# **Introduction**

[Pandas](https://pandas.pydata.org/) is a fast, powerful, flexible and easy to use open source data analysis and manipulation tool, built on top of the Python programming language.

The two primary data structures of pandas, Series (1-dimensional) and DataFrame (2-dimensional), handle the vast majority of typical use cases in finance, statistics, social science, and many areas of engineering.

# **Series**

[Series](https://pandas.pydata.org/docs/reference/api/pandas.Series.html) (including time series) are one-dimensional ndarray with axis labels.

Labels need not be unique but must be a hashable type. The object supports both integer- and label-based indexing and provides a host of methods for performing operations involving the index. Statistical methods from ndarray have been overridden to automatically exclude missing data (currently represented as NaN).

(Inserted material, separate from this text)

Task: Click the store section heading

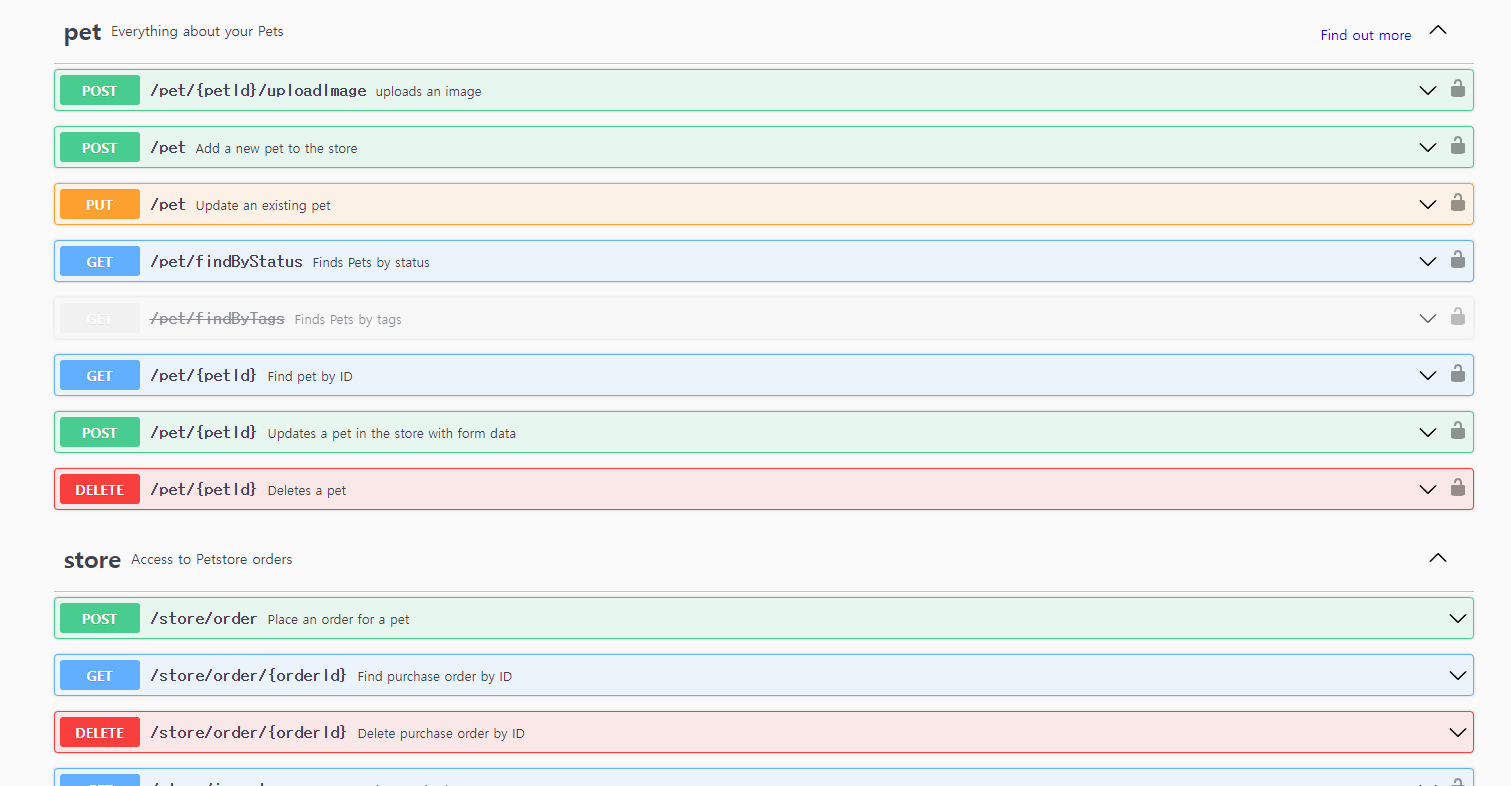Action: (92, 560)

Operations between Series (+, -, /, *, **) align values based on their associated index values– they need not be the same length. The result index will be the sorted union of the two indexes.

**Creating Series**

It is possible to create series from various other structures, such as lists, arrays, dicts and scalars

In [62]:
# import pandas
import pandas as pd

In [None]:
# series from list
my_list = ["A3", "320i", "T-Roc", "Captur", "C4", "3008", "SLK200", "911"] # define list

# create series
first_serie = pd.Series(my_list)
first_serie

In [64]:
# import NumPy
import numpy as np

In [None]:
# series from array
my_array = np.array(["A3", "320i", "T-Roc", "Captur", "C4", "3008", "SLK200", "9111"])

# create series
second_serie = pd.Series(my_array)
second_serie

In [None]:
# series from dicts
my_dict = {"Audi": "A3", "BMW": "320i", "VW":"T-Roc", "Renault":"Captur", "Citroen": "C4", "Peugeot": "3008", "Mercedes": "SLK200", "Porche": "911"}

# create series
third_serie = pd.Series(my_dict)
third_serie

In [None]:
# series from scalar
fourth_serie = pd.Series(7, index=["A3", "320i", "T-Roc", "Captur", "C4", "3008", "SLK200", "911"])
fourth_serie

**Accessing Series' Elements**

To access an element within a series is similar to access an array's element. You have just to use the element's index.

In [None]:
# accessing elements
first_serie[0]

In [None]:
# accessing elements
third_serie["Audi"]

**Vectorizing Elements in Series**

Allows to perform operations on entire Series, rather than iterating through individual elements.

In [None]:
# creating two series
first_store = pd.Series([1, 2, 3, 4, 5, 6, 7, 8], index=["A3", "320i", "T-Roc", "Captur", "C4", "3008", "SLK200", "911"])
second_store = pd.Series([10, 20, 30, 40, 50, 60, 70, 80], index=["A3", "320i", "T-Roc", "Captur", "C4", "3008", "SLK200", "911"])

# calculating the total
total_stores = first_store + second_store
total_stores

Let us change the indexes' orde in the second_store series:

In [None]:
# creating two series
first_store = pd.Series([1, 2, 3, 4, 5, 6, 7, 8], index=["A3", "320i", "T-Roc", "Captur", "C4", "3008", "SLK200", "911"])
second_store = pd.Series([10, 20, 30, 40, 50, 60, 70, 80], index=["C4", "3008", "SLK200", "911", "A3", "320i", "T-Roc", "Captur"])

# calculating the total
total_stores = first_store + second_store
total_stores

Let us replace some indexes in the first vector

In [None]:
# creating two series
first_store = pd.Series([1, 2, 3, 4, 5, 6, 7, 8], index=["A3", "320i", "T-Roc", "Captur", "C4", "3008", "Juke", "Yaris"])
second_store = pd.Series([10, 20, 30, 40, 50, 60, 70, 80], index=["A3", "320i", "T-Roc", "Captur", "C4", "3008", "SLK200", "911"])

# calculating the total
total_stores = first_store + second_store
total_stores

# **DataFrames**

DataFrames are two-dimensional, size-mutable, potentially heterogeneous tabular data.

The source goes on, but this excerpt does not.